## start EXCERPTED RECORDS
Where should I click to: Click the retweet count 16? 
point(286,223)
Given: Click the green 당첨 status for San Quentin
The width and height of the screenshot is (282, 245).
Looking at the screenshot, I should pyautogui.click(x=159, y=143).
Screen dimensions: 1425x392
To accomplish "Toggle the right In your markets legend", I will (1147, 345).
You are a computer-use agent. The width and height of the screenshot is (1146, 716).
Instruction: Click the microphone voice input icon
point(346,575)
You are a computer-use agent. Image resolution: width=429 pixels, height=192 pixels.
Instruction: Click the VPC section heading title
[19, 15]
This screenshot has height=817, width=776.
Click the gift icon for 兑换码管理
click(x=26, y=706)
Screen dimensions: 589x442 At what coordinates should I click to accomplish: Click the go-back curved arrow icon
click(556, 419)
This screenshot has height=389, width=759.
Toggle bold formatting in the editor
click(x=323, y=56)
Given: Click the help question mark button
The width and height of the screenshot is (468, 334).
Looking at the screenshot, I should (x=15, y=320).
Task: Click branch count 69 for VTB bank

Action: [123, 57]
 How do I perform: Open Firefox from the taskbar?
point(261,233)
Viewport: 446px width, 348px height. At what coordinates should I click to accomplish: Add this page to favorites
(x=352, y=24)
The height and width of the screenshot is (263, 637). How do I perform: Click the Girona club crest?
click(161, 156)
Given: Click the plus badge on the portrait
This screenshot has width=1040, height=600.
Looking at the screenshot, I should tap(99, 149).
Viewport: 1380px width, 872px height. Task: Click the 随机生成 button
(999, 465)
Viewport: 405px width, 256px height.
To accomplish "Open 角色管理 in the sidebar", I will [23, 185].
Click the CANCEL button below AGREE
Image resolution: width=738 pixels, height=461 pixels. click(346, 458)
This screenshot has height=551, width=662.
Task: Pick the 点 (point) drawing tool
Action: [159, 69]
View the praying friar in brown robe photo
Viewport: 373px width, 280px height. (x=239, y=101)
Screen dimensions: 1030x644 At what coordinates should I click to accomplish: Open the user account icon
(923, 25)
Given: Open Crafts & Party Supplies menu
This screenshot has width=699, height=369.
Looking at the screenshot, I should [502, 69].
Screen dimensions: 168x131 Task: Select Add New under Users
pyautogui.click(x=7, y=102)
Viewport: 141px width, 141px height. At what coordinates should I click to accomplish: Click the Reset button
## end EXCERPTED RECORDS
[THE TASK]: Tally the lines of the items above that contain the word "coordinates", and give only the number.

[SOLUTION TO THIS TASK]: 4